What I was most concerned and interested by was that when he then flips on segregation, he would talk about the degradation that was perpetrated on blacks by Jim Crow. What many former segregationists never really reckoned with was that Jim Crow didn't just do bad things to blacks, it morally deformed them. And you would think, especially a minister, would have wanted to examine that. And I never found any evidence of that kind of self reflection about how had he been able to be so blind.
MARTIN: I think fair-minded people would praise his accomplishments in terms of, you know, creating a viable conservative base for the Republican Party, energizing of voting block, encouraging more people to be engaged in the civic life of their country. But you also note, at the end of the day you think Falwell's efforts were ultimately bad for politics and bad for religion. And that's a pretty harsh assessment. I'd like to ask why you arrived there.
WINTERS: I think it was bad for politics because he still brought that fundamentalist cast of mind with him. Twenty, 30 years ago, if those of us in the progressive community were arguing to raise the minimum wage, we had on the opposite side the National Association of Manufacturers, and they were opposed to raising the minimum wage because it meant more money out of their pockets. It was simply about interest. Today, it's about ideology that really has coarsened the debate and may compromise less likely. The reason...
MARTIN: Make compromise undesirable, or make compromise almost a dirty word, some would argue.
WINTERS: Oh, absolutely. And so if you are a moderate Republican now, you're not just a, you know, you're a Judas figure.
MARTIN: You say that the fastest growing religion in the U.S. is the religion of none. And you argue that the public image that he created and promoted has contributed a great deal to the growing numbers of people in this country who don't want anything to do with organized religion. Again, that's a very damning assessment. Why do you arrive there?
WINTERS: Well, I think - you know, when you conflate religion which has, you know, deals with the ultimate life questions into this kind of, you know, handy political card of how you should vote. When people that have questions about the politics and decide they don't like your politics, they're going to throw the political baby out with the baptismal water.

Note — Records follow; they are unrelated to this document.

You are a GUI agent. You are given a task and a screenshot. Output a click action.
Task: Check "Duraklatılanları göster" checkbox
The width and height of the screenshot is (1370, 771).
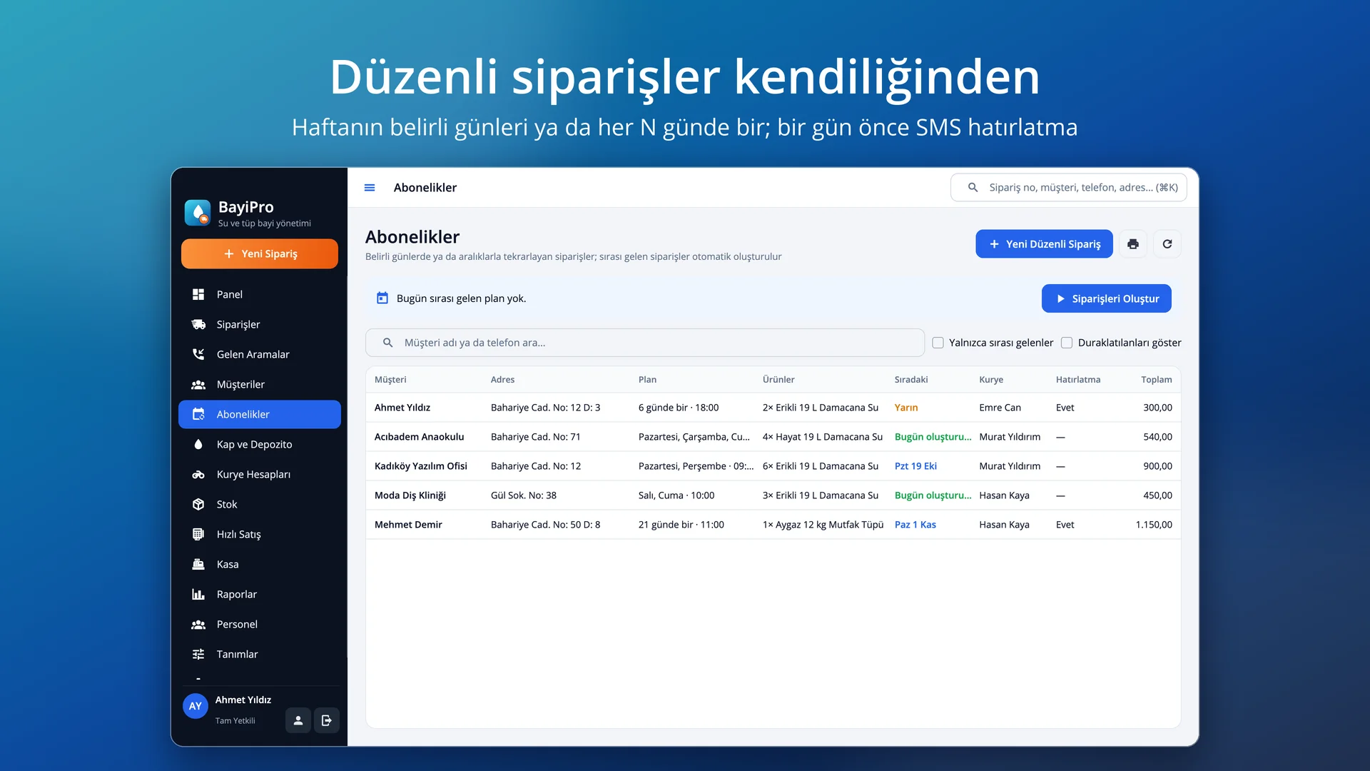1067,343
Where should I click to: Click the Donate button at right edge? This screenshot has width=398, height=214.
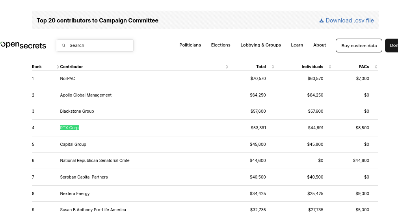[x=392, y=46]
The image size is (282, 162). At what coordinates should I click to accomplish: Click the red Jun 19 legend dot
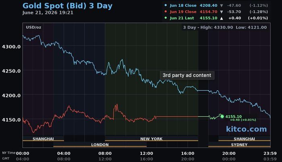[x=166, y=12]
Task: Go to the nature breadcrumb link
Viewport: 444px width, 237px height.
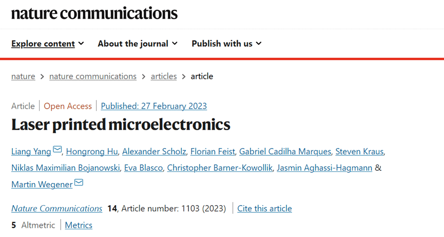Action: (23, 76)
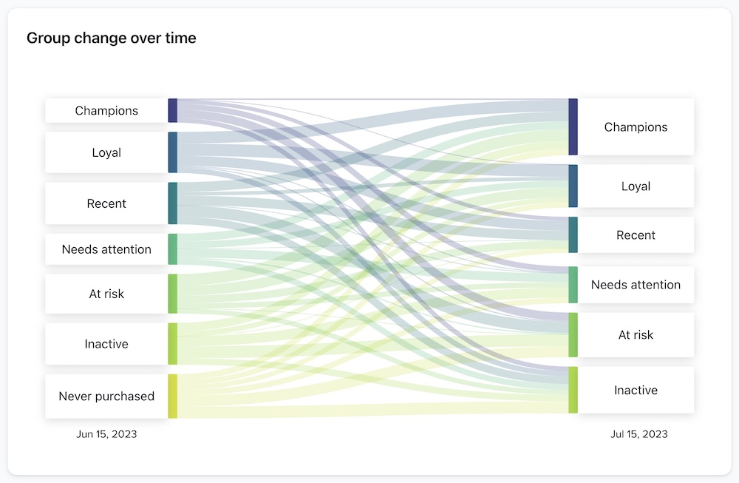Select the Jul 15 Recent group label
The width and height of the screenshot is (739, 483).
click(636, 235)
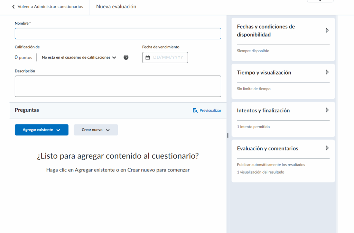This screenshot has width=354, height=233.
Task: Open the Tiempo y visualización panel heading
Action: point(264,73)
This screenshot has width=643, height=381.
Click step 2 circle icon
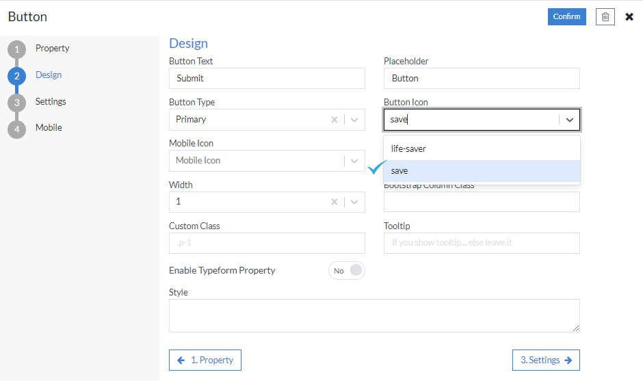[x=17, y=76]
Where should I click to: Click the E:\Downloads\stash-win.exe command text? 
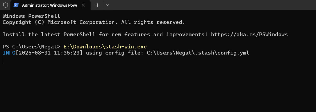pos(105,47)
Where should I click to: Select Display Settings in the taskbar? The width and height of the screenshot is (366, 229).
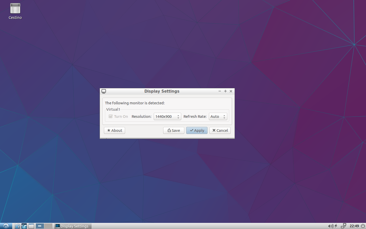72,226
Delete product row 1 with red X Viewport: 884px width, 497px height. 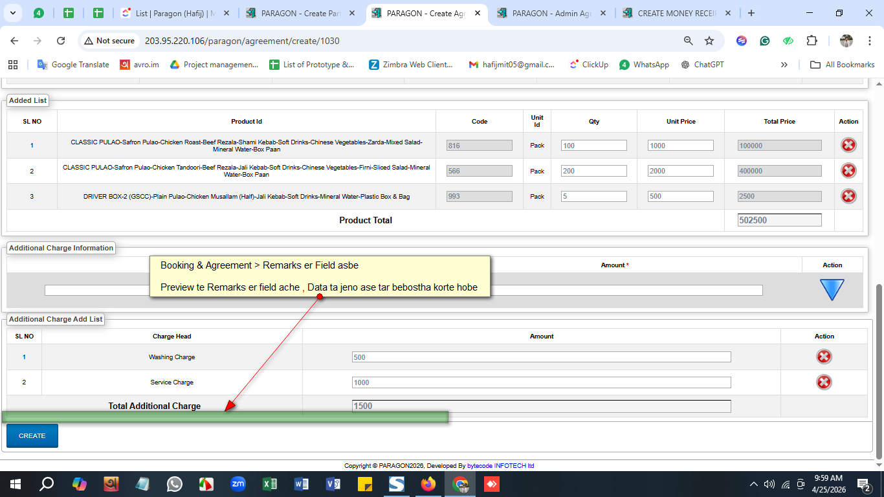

You know, you need to have some mediating philosophies and mediating institutions between religion and politics, to make sure that they're kept separate.
The whole purpose of the Moral Majority was to conflate those in ways, and again, because of this fundamentalist mindset, often in very simplistic ways. And so when people said, you know, well, I just don't want to have anything to do with his politics, they almost felt they then had to abandon Christianity, because this is what Christianity had become in their mind. And I think he's very much responsible for that.
The other part that I argue is that he reduced religion to ethics. And so when people found themselves making different ethical choices, they lost the kind of other salvific message of the Gospel. Because if you have to leave your religion at the door and just go in and talk about ethics, you've still left your religion at the door.
MARTIN: Michael Sean Winters is the author of "God's Right Hand: How Jerry Falwell Made God a Republican and Baptized the American Right." He was kind enough to join us in our Washington, D.C. studios.
MARTIN: Michael Sean Winters, thanks so much for joining us once again.
WINTERS: Great to be here. Great to be here.